What to do: Copy every entry exactly, but skip the pictures.

Recorded data:
BEGIN

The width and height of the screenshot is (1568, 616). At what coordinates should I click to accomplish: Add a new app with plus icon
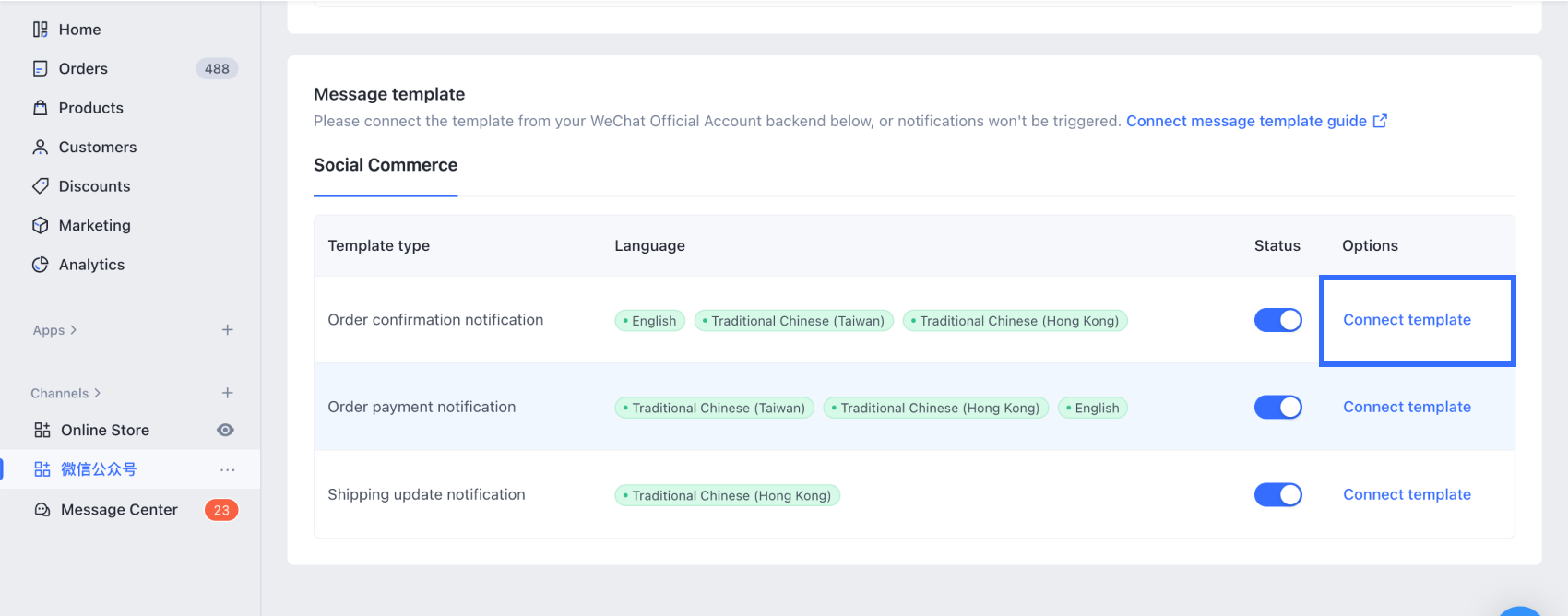click(x=227, y=330)
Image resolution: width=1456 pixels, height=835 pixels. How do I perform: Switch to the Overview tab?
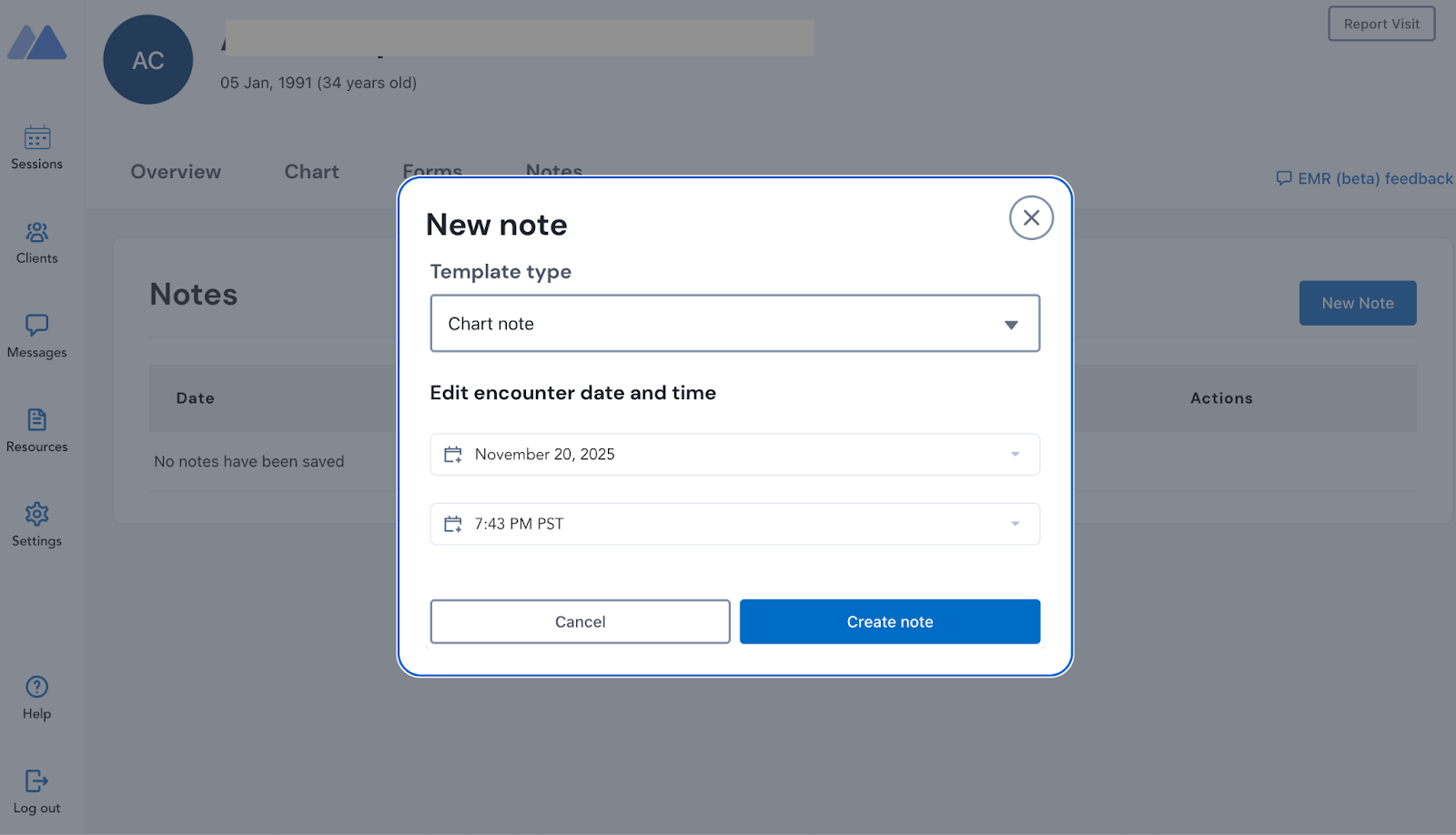[x=176, y=172]
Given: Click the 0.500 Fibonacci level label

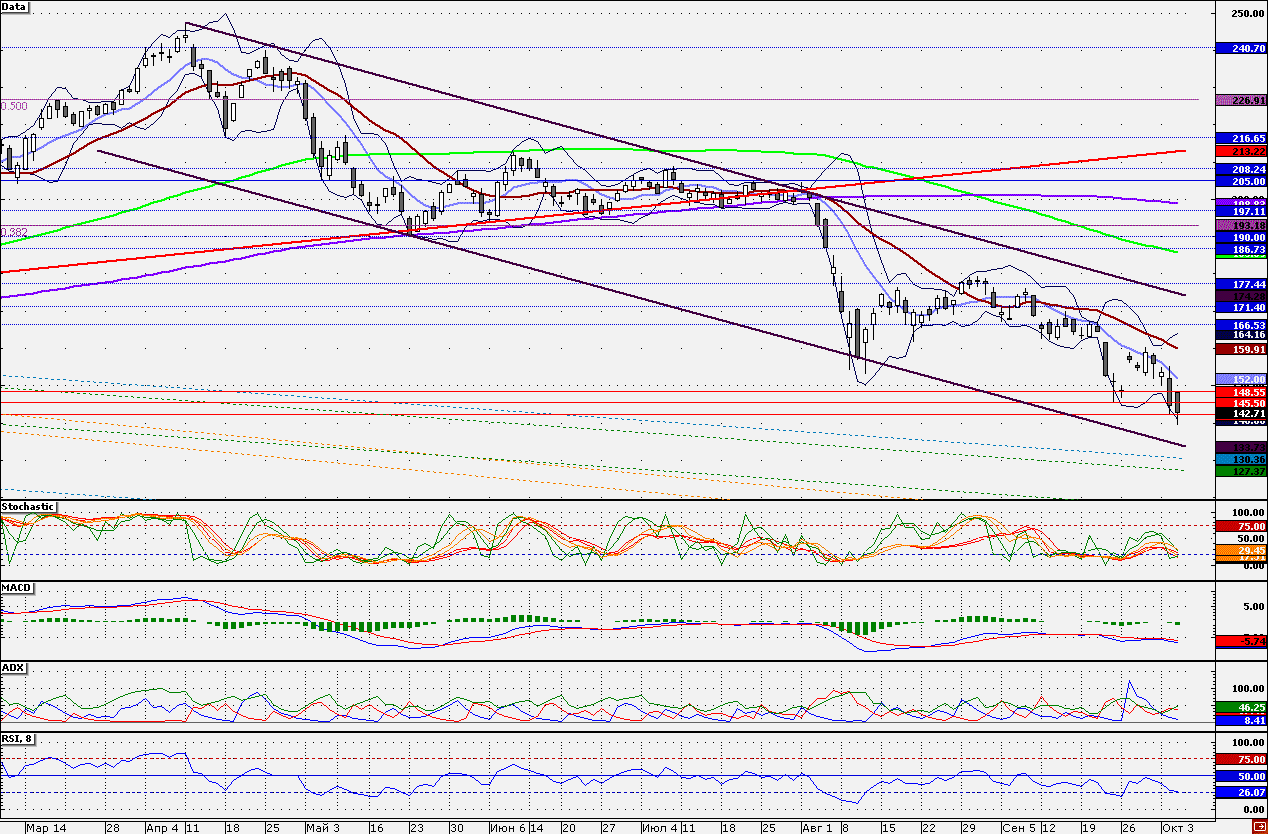Looking at the screenshot, I should [14, 105].
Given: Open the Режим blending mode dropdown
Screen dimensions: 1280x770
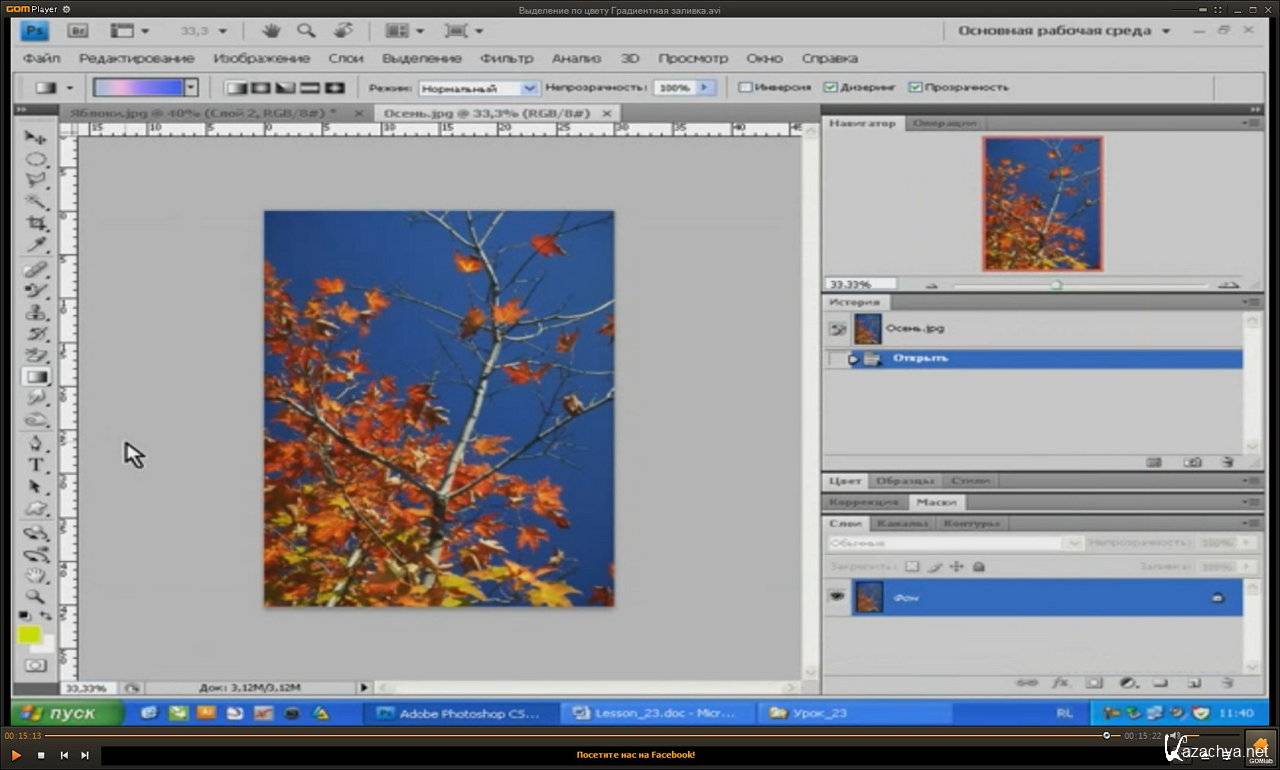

END

Solution to this problem:
The width and height of the screenshot is (1568, 616). At what coordinates should I click to accomplish: Add a new app with plus icon
click(x=227, y=330)
Image resolution: width=1456 pixels, height=835 pixels. How do I perform: Switch to the Overview tab?
[x=176, y=172]
Given: Click the 0.500 Fibonacci level label

Looking at the screenshot, I should [14, 105].
Given: Open the Режим blending mode dropdown
Screen dimensions: 1280x770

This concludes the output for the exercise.